Exercise instructions: Please output each line of the data exactly as it appears.

Stored records:
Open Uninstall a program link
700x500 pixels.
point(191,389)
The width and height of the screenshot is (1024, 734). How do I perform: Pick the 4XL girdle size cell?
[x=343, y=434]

Reply to the exercise:
Open Uninstall a program link
700x500 pixels.
point(191,389)
The width and height of the screenshot is (1024, 734). How do I perform: Pick the 4XL girdle size cell?
[x=343, y=434]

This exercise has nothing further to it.